Numa decisão inédita no Estado e uma das primeiras do Brasil, a Justiça capixaba reconheceu na sessão da 1ª Câmara Cível, na última terça-feira (15), o direito à pensão previdenciária a uma mulher que comprovou união estável homoafetiva que mantinha com uma escrivã da Polícia Civil já falecida. A pensão deverá ser pagada pelo Instituto de Previdência e Assistência Jerônimo Monteiro (IPAJM).
O direito havia sido negado, anteriormente, em primeira
instância, mas os desembargadores da 1ª Câmara Civel acolheram, à unanimidade,
a apelação cível 024050116441 interposta pela companheira da servidora pública,
que conseguiu comprovar, com fotos e testemunhas, que mantinha a união estável.
O relator do processo foi o desembargador Annibal de
Rezende Lima, que remeteu, em seu voto, à decisão do Supremo Tribunal Federal
(STF), através do voto do ministro Celso de Mello por ocasião do julgamento da
ação direta de inconstitucionalidade 4277/DF.

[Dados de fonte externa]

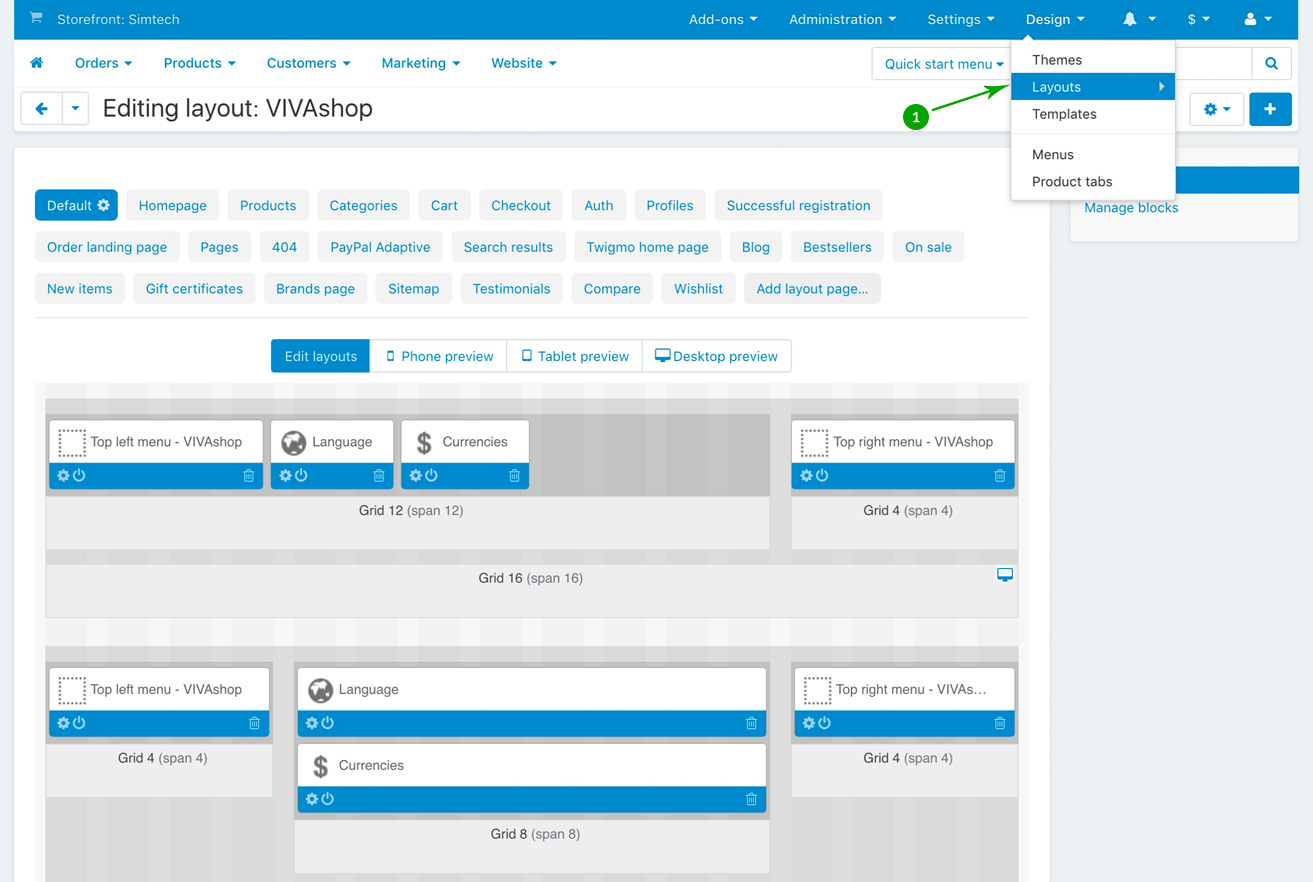Select the Checkout layout page
This screenshot has width=1313, height=882.
[x=521, y=205]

Em voto proferido pelo relator da apelação cível, a
relação era comprovada devido à convivência pública, contínua e duradoura do
casal e se manteve até a data do óbito da segurada. Os depoimentos de
testemunhas anexadas aos autos comprovavam a união estável do casal ter
ocorrido há anos, antes do óbito da escrivã da Polícia Civil.